My dear batchmates, our theological studies at LST have furnished us enough tools to help us converse intelligently, and eloquently, about our Catholic Christian faith. About our loving and merciful and powerful God is in control of all the events of human history; how death and evil have lost their sting! How Jesus Christ redeemed not just the sinful humanity but the entire suffering world–not just by his cross and resurrection, but by the entire Christ event. How the Spirit, sent by both the Father and the Son, continues to guide and provide for the Church until today–from the informal settlers at the dumpsite in Payatas to the cardinal electors in Rome. This perhaps is one of our roles as students of theology, and if I may add, future priests and ministers of God’s Word: it is to facilitate the people’s encounter with God. It is our responsibility to make them aware, even just a little bit, of God’s presence in their midst.

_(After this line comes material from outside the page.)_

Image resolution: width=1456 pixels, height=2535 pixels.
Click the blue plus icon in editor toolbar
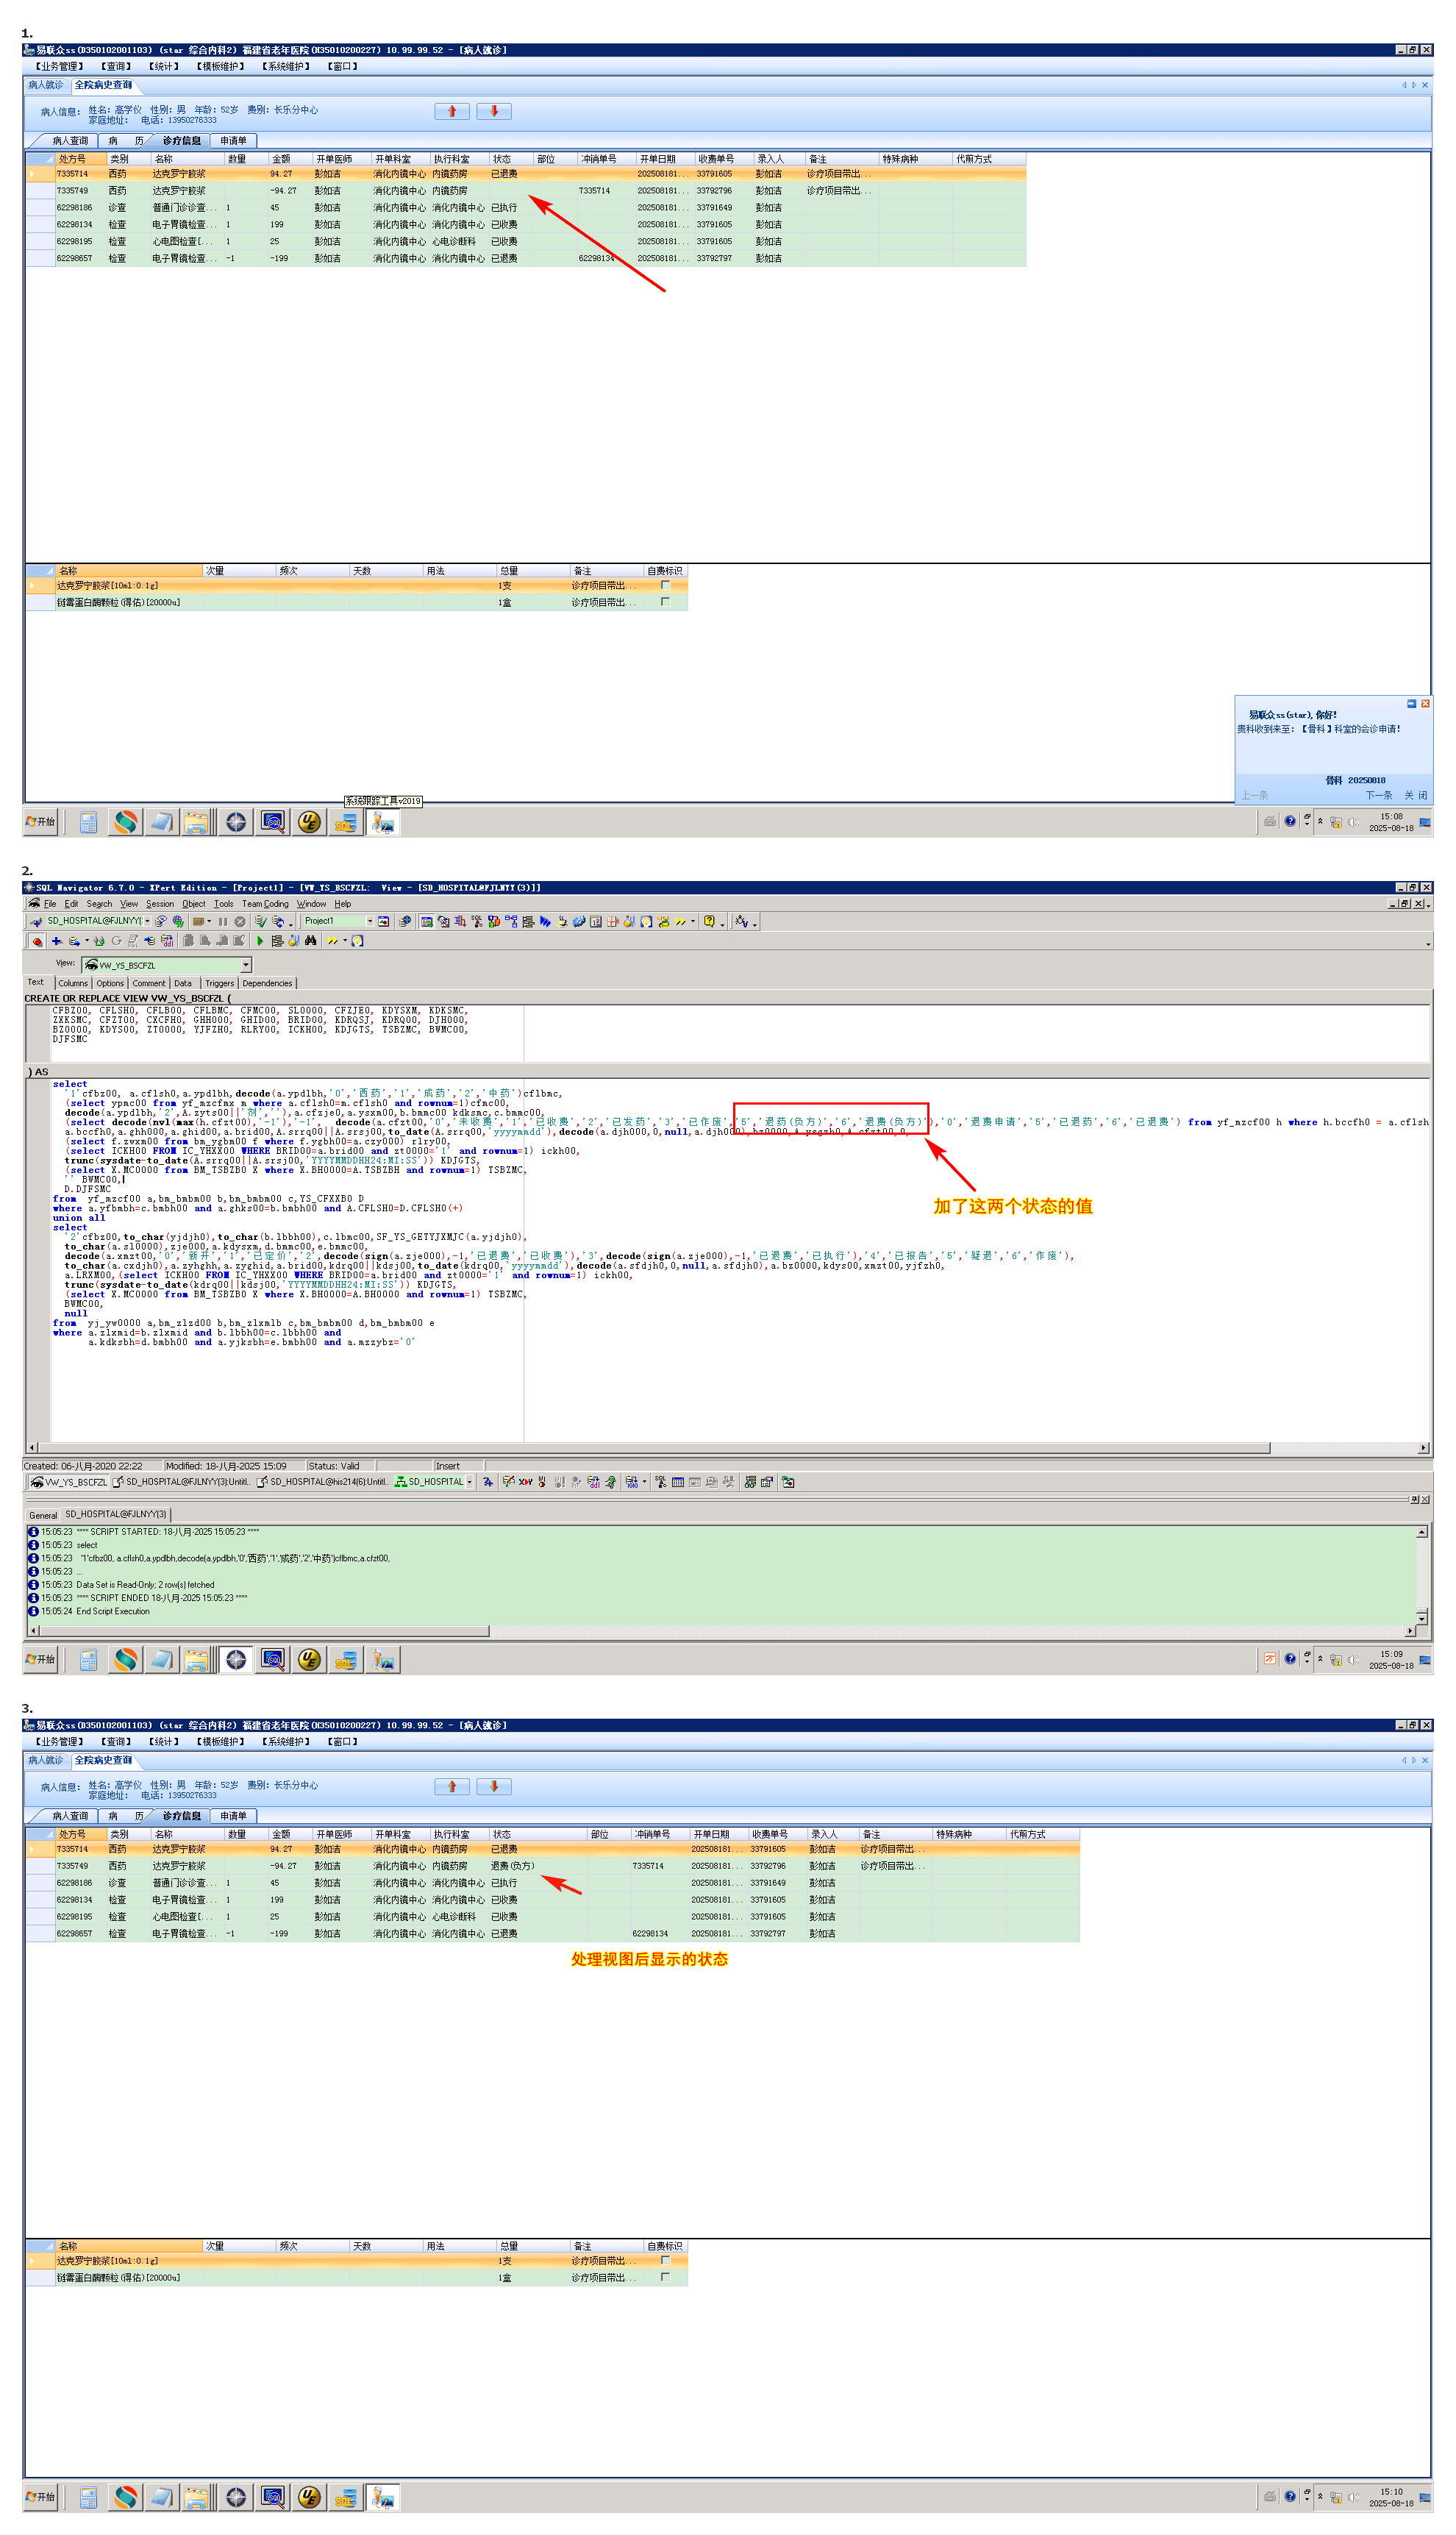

But wait, there is more! Manong taxi driver eventually qualified his original question, ala examiners in the Comps: “Bakit kayo nag-aaral ng theology kung hindi naman nag-aral yung mga disipulo ni Kristo?” There was no LST back then, no professors to listen to, no Councils or Canon Law books or Congar to read, no term papers to write, no exams to prepare for, no rubrics to follow, no nine unmet needs of the Church to respond to. The disciples were simply taught; yes, in very simple ways, they were taught, and they learned. And as they learned, they were sent… to tell the world of Christ’s love.

So, why study theology if the disciples did not? Well, Manong, these followers of Christ, these apostles, actually had the best teacher in the world. Through his words and deeds, this best teacher in the world walked his talk. Whatever apostolic authority his students had, did not come from their own provenance. Whatever issued from their words and deeds were the fruits of a living encounter with Jesus. The Message of the Synod of Bishops on New Evangelization recalls how “we can discover the various ways and circumstances in which peoples’ lives were opened to Christ’s presence.” For instance, how “Jesus engaged Peter, Andrew, James and John in the context of their work, how Zaccheus was able to pass from simple curiosity to the warmth of sharing a meal with the Master, how the Roman centurion asked the Lord to heal a person dear to him, how the man born blind invoked the Son of the Living God as liberator from his own marginalization, how Martha and Mary saw the hospitality of their house and of their heart rewarded by Christ’s presence.” This life-changing encounter with Jesus, this genuine conversion, we pray to experience as ministers of God’s Word. Ultimately, more than our learned “theologies,” it is this personal relationship with Christ, lived out in words and more importantly in deeds, that we bring to the people whom we are sent. This intimate relationship with the Lord, we cannot force to initiate and establish. It is free; it is gratuitous; it is grace. Let us be confident then about what St Paul writes in his epistle to the Philippians – that the Lord God who began this good work on us, will bring it to perfection and fulfillment.

And so, my dear fellow graduates, after these Commencement Exercises, let us all come down from this hill of higher theological learning at LST to the real world of real people who hunger and thirst for God’s Word of love. It is for them that we have been called to LST. And it is with them that we will share our personal relationship with the Lord. Let us go forth then and be sent back to God’s people, glorifying the Lord in living out our faith in action. And may we be endlessly surprised to discover and encounter God himself who has always been with them as he has always been with us!